In order to provide the basis for developing practical mouse embryonic stem cells (mESCs) culture method, how the endogenous level of self-renewal-stimulating factor genes was altered in the mESCs by different extracellular signaling was investigated in this study. For different extracellular signaling, mESCs were cultured in 2 dimension (D), 3D and integrin-stimulating 3D culture system in the presence or absence of leukemia inhibitory factor (LIF) and transcriptional level of Lif, Bmp4 and Wnt3a was evaluated in the mESCs cultured in each system.

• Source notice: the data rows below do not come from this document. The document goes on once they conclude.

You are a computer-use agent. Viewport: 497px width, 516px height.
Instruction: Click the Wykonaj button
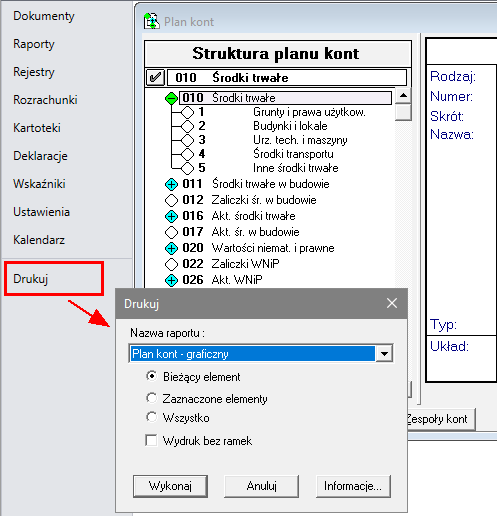click(170, 486)
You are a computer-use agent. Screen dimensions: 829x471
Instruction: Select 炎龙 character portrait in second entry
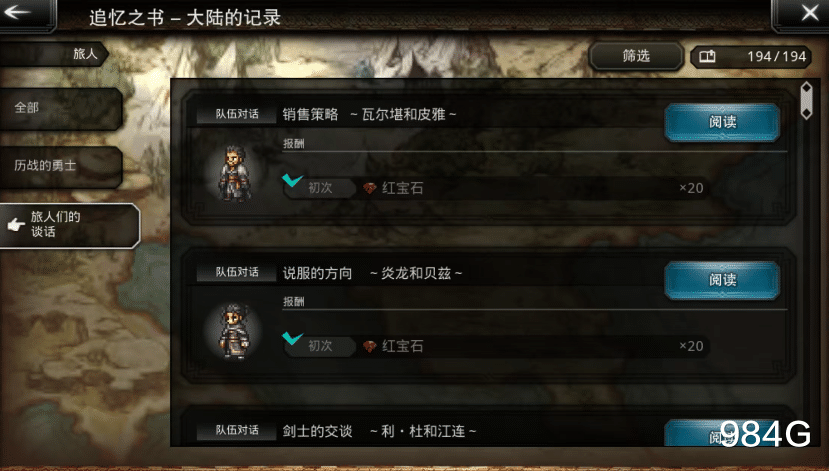pos(234,331)
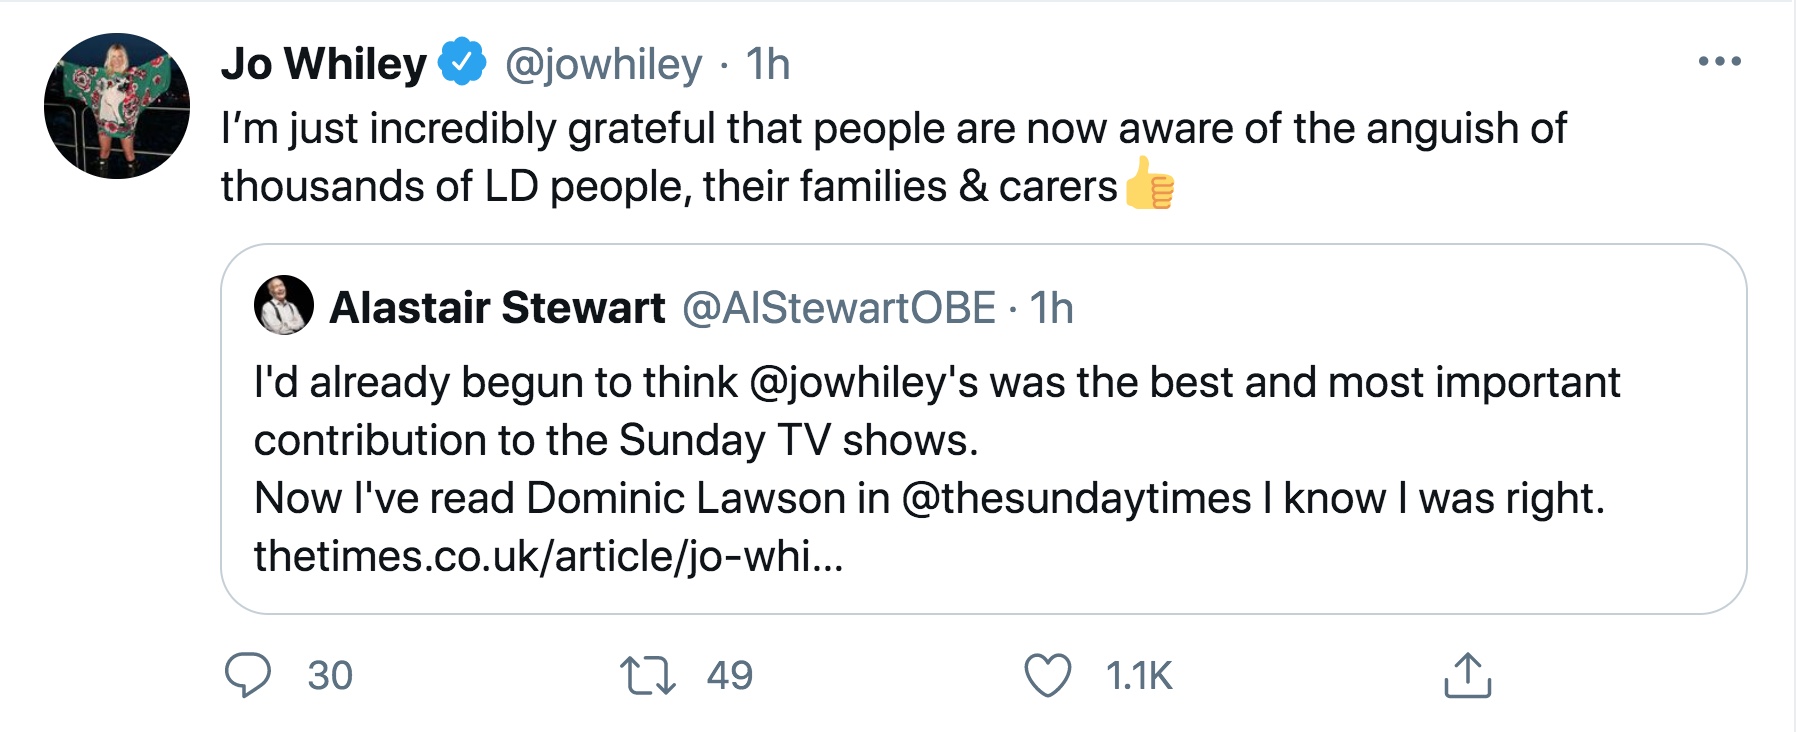Click the 49 retweets count

tap(729, 676)
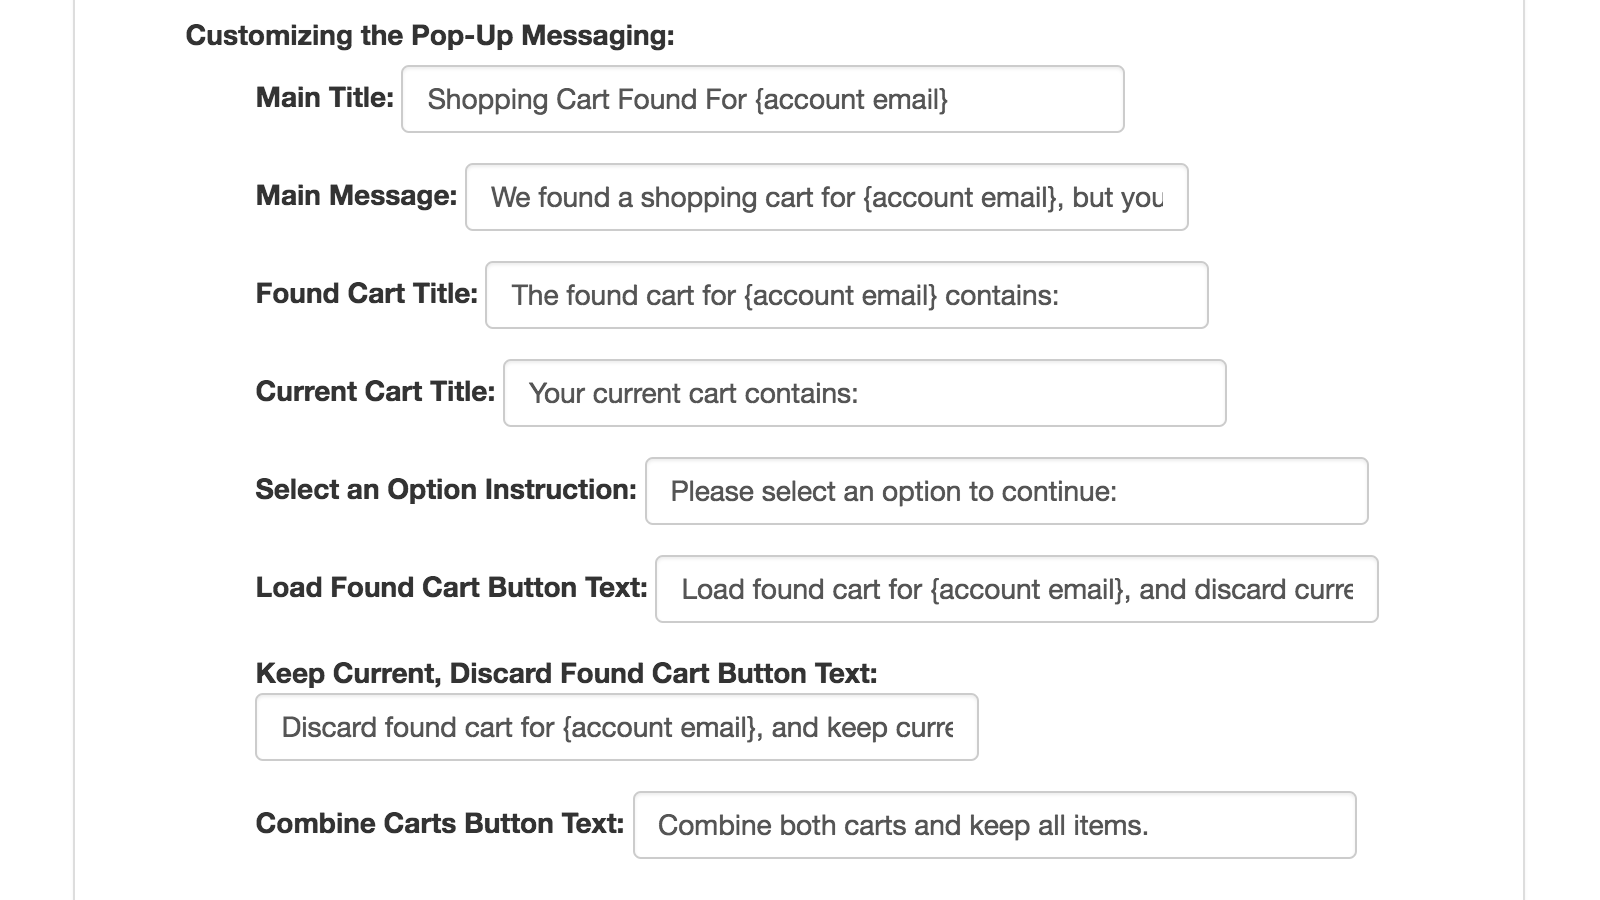Click the 'Please select an option to continue:' text

897,491
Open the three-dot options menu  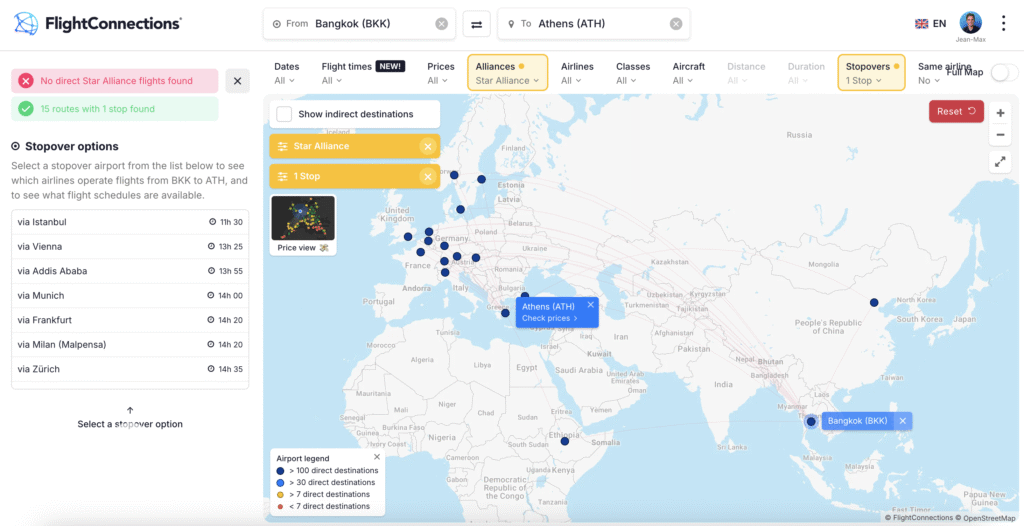coord(1004,23)
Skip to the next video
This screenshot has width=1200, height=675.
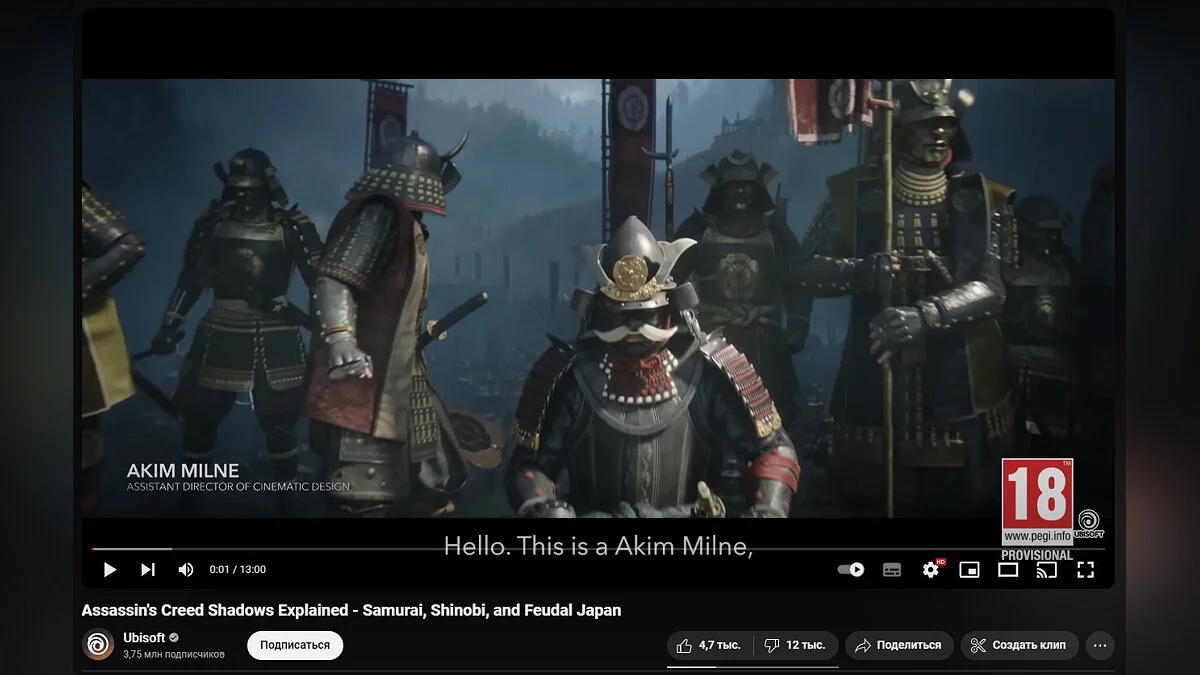(148, 569)
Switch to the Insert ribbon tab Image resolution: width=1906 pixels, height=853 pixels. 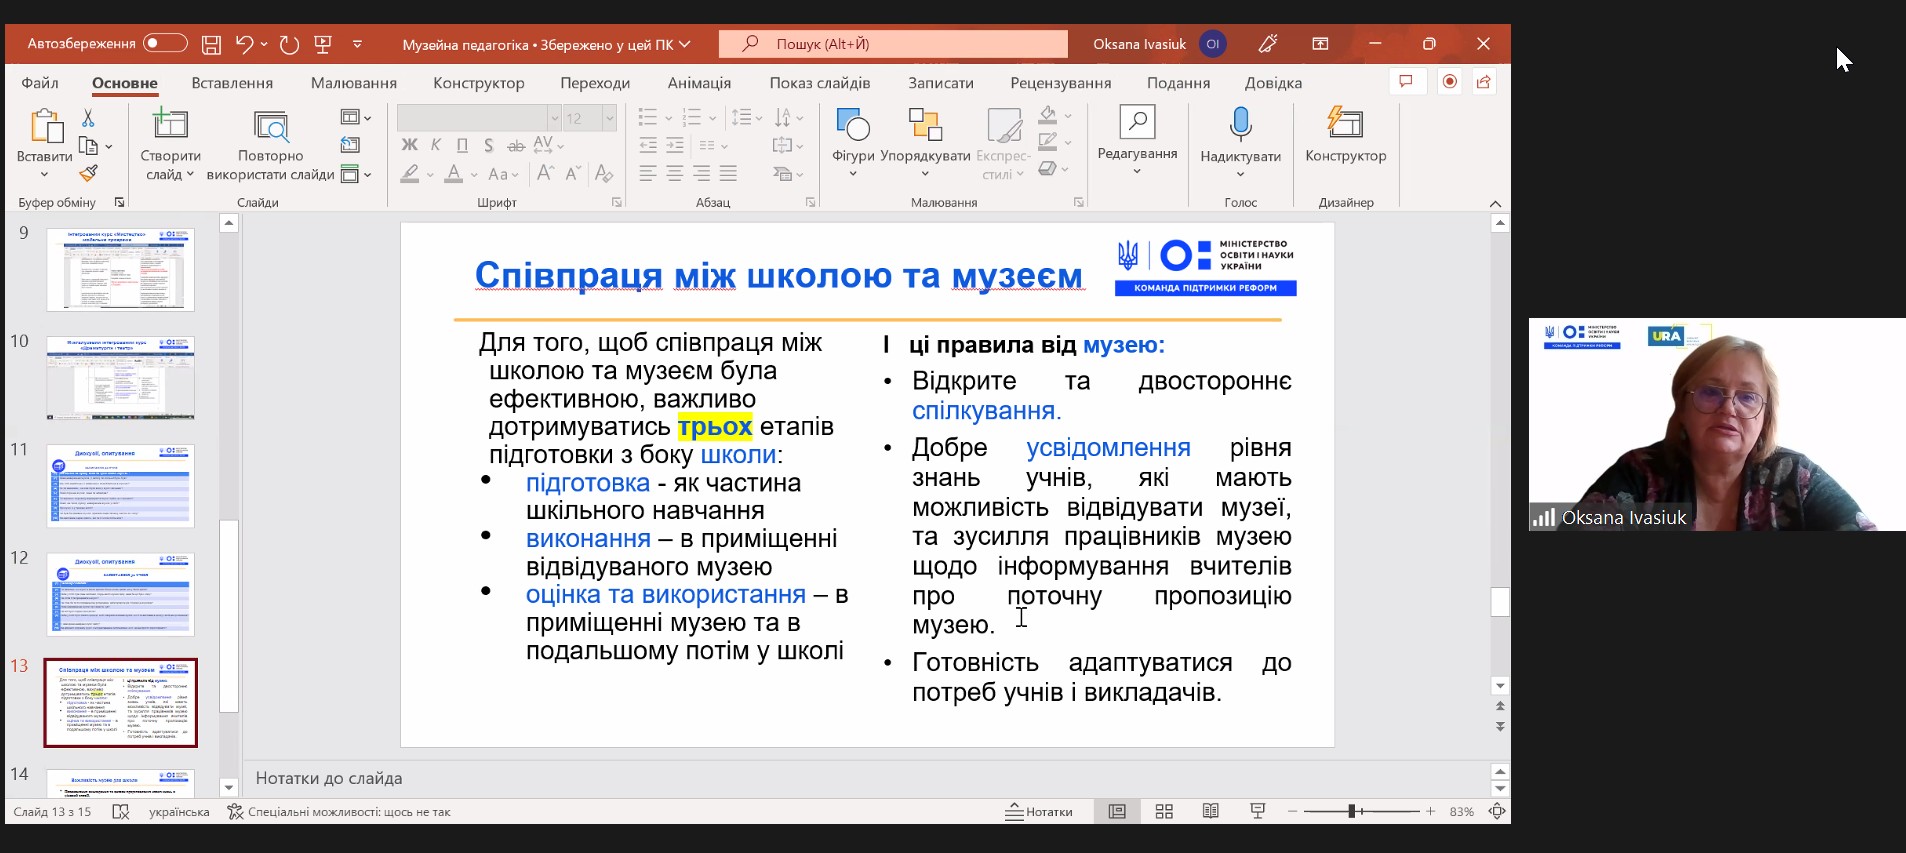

The expression of three genes was significantly increased in 3D system relative to 2D system under LIF-containing condition, while only Wnt3a expression was increased by 3D culture under LIF-free condition. Stimulation of integrin signaling in mESCs within 3D system with exogenous LIF significantly up-regulated transcriptional level of Bmp4, but did not induce transcriptional regulation of Lif and Wnt3a. In the absence of LIF inside 3D system, the expression of Lif and Bmp4 was significantly increased by integrin signaling, while it significantly decreased Wnt3a expression. Finally, the signal from exogenous LIF significantly caused increased expression of Lif in 2D system, decreased expression of Bmp4 in both 2D and 3D system, and decreased expression of Wnt3a in integrin-stimulating 3D system. From these results, we identified that endogenous expression level of self-renewal-stimulating factor genes in mESCs could be effectively regulated through artificial and proper manipulation of extracellular signaling. Moreover, synthetic 3D niche stimulating endogenous secretion of self-renewal-stimulating factors will be able to help develop growth factor-free maintenance system of mESCs.